> **EXERCISE GOAL**: Pick up the earnings call transcript below and keep writing from its final line.
------ SELECTED EXTRACT
Sure. Mike, I can take that again. Look, I think obviously we feel bullish about our unit economics at the moment and I don't see why that would change going forward. We've always been very prudent stewards of capital in the business and continue to invest in very high ROI opportunities as we look forward. You mentioned some of our numbers there. Obviously, there are millions and millions and millions of businesses in the world. There are around or approximately one billion knowledge workers. So we have a huge amount of expansion possibility, even just inside our existing customers. As Cameron mentioned earlier, we remain north of 130% in our NER numbers and north of 140% in the large customer segment and we saw that again this quarter. From the point of view of expansion in those large customers, we have many millions of employees that we do not touch in those existing customers. You see that specifically in our Work Management segment where Trello, Confluence, and Atlas are continuing to penetrate deeper into organizations looking for full access to all employees within those companies. Additionally, we continue to focus on not just the unit economics of our funnel but also the product growth funnel in terms of free evaluations and trials. We're incredibly well-instrumented there and really understand the value of spending a dollar on marketing or sales and the conversion rate of expansion through our customer base. I believe we're absolutely best-in-class and continue to improve and evolve every year. We're also really, really good at enterprise and premium expansion activities when it comes to bringing in more human power and more activity to expand customers across the product set. We've got a whole lot of new products coming out, but also the same focus on being capital efficient in those sales motions. We don't just take it in the automated product-led growth funnel; we take it at the same time in all of our sales activities. We're very proud of how we do that and we have to keep raising the bar on that every year. I don't think long term, it should change the unit economics.
Really appreciate the thoughts and congrats on the great data center and cloud subscription results this quarter. Thank you.
------------
------ EXTRACTED RECORDS
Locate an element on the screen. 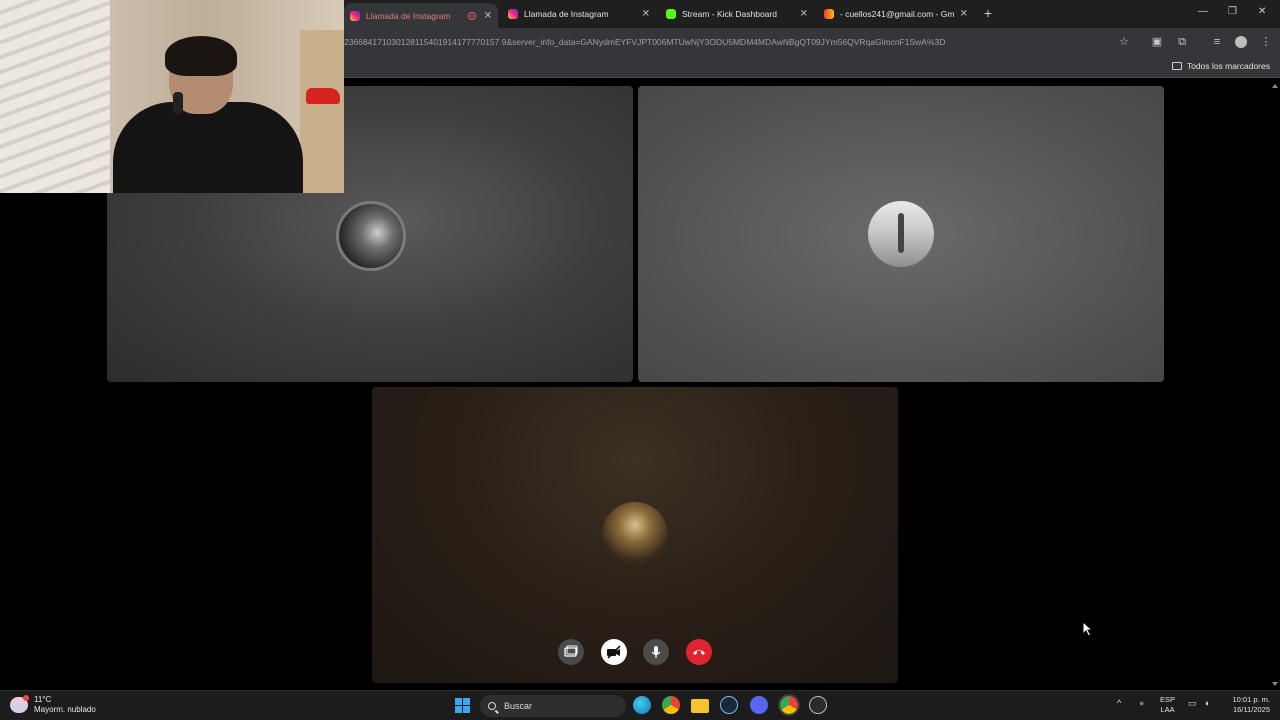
------------
------ EXTRACTED RECORDS
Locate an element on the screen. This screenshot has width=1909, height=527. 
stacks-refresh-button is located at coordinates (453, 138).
------------
> **TASK RESPONSE**:
Your next question comes from Ari Terjanian from Cleveland Research. Ari, please go ahead.
Hi, team. Thanks for taking the question and congrats on the great results. I just want to double-click on the Deutsche Bank cloud deal that was called out in the press release or the Shareholder Letter. I was just hoping if you could provide some more detail on that opportunity. Is that migration complete, or is it just the signing? What do you think caused them to pull the trigger? I know regulated industries like banking in Germany and Europe have historically been more hesitant to move to the cloud. So just wondering if you could please provide some more color on that deal and if you think it could be a beachhead to cause others in these geos and verticals to start moving.
Yes. So, Cameron again. Yes, I was deeply involved with Deutsche Bank for quite some time. In fact, they've been a customer for many years. They were a data center customer for many years. We've been speaking about the cloud opportunity and journey with them for quite some time. It shows, I think, you nailed it right there; it's a German bank, highly regulated, massive scale, like you name it from a requirements perspective they had it for our cloud. It's a testament to the investments we've made over the last couple of years and performance and scale in regulated industries like this, as well as specific financial services regulations in Germany that allowed us to open up that door and have that serious conversation about getting them to the cloud. To answer your question, no, we have just started the cloud journey. They've checked all the boxes to adopt our cloud and we've started our migration planning to begin moving their users and data. That will be a multi-month or multi-quarter journey due to the size of deployment and complexity they have, as well as how mission-critical applications are for the bank. Many of our customers are saying that our applications are more important than email for getting their work done inside the organization. We have to plan out very diligently with them, but they've been incredible partners throughout this exploration of cloud and we are looking forward to having them 100% on the cloud in the upcoming quarters.
Thank you.
Your next question comes from Fred Havemeyer from Macquarie. Fred, please go ahead.
Hi. Thank you. I wanted to ask about your net retention rate because throughout this year you've been posting or discussing strong 130% rather north of 130% cloud net retention rates. I saw in the Shareholder Letter today that you noted that larger customers were topping 140% cloud net or rather net expansion rate. So I wanted to ask can you help to characterize what's driving that? Is that something that is a seat-based expansion or cross-sell or upsell reach into non-technical departments expansion with new technical departments? Anything to characterize that can help us understand where this growth is coming from would be greatly appreciated.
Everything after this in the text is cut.